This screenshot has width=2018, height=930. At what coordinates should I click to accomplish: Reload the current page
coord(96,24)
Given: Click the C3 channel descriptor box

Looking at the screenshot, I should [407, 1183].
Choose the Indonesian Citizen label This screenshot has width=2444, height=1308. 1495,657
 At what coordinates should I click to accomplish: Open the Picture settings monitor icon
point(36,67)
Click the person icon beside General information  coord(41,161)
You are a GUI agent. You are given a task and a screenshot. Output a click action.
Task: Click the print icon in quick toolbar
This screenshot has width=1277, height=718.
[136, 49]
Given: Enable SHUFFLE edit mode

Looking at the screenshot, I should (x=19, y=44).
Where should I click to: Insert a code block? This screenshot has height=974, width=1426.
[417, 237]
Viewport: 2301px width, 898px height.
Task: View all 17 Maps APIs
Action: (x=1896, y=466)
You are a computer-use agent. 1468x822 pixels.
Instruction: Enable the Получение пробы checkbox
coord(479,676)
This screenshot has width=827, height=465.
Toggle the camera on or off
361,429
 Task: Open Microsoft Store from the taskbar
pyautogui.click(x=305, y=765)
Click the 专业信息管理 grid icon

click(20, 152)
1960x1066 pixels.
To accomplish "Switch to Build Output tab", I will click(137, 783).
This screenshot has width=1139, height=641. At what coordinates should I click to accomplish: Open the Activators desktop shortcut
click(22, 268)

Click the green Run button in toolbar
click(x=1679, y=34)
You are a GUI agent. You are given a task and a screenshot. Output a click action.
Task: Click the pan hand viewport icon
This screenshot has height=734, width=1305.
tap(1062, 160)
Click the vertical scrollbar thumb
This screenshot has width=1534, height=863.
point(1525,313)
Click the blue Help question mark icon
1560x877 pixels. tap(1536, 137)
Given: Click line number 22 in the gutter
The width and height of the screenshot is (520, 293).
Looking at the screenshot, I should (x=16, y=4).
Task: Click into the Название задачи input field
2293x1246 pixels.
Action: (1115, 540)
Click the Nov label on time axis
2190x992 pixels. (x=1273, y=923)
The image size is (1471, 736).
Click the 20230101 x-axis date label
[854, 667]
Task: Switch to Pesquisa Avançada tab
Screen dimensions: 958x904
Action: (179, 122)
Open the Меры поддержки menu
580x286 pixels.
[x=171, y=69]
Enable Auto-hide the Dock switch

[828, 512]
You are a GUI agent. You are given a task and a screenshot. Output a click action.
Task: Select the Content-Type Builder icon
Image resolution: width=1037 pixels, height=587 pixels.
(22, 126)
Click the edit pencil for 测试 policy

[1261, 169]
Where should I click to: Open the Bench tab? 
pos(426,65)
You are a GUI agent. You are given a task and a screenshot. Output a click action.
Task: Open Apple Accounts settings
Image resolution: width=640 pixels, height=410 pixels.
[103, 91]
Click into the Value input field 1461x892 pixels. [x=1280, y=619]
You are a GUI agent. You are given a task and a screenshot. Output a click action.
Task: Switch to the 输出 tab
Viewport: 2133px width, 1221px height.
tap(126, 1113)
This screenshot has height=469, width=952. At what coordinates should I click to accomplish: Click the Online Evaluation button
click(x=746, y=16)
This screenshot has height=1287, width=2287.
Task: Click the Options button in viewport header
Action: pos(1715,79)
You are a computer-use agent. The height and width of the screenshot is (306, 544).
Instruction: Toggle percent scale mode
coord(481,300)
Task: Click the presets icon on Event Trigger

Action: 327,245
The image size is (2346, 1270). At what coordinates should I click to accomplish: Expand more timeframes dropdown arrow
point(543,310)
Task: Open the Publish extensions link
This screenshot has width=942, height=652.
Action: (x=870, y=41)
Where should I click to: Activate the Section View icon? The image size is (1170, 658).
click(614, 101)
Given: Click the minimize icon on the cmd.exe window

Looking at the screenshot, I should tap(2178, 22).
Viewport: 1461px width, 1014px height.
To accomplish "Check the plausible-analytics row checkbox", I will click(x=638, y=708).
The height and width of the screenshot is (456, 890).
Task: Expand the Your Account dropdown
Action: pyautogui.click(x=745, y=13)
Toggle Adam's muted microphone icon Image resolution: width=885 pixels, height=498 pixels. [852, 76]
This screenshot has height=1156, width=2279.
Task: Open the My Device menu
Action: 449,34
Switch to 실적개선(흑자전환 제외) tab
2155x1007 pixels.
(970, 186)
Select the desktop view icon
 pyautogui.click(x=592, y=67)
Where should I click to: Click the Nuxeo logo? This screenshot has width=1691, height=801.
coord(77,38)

__PROBLEM REQUIREMENTS__. Nothing but the lines from the one holding "Toggle Adam's muted" to the end of the entries should be output, each exactly as it appears.

__ANSWER TO THIS EXERCISE__.
Toggle Adam's muted microphone icon Image resolution: width=885 pixels, height=498 pixels. [852, 76]
This screenshot has height=1156, width=2279.
Task: Open the My Device menu
Action: 449,34
Switch to 실적개선(흑자전환 제외) tab
2155x1007 pixels.
(970, 186)
Select the desktop view icon
 pyautogui.click(x=592, y=67)
Where should I click to: Click the Nuxeo logo? This screenshot has width=1691, height=801.
coord(77,38)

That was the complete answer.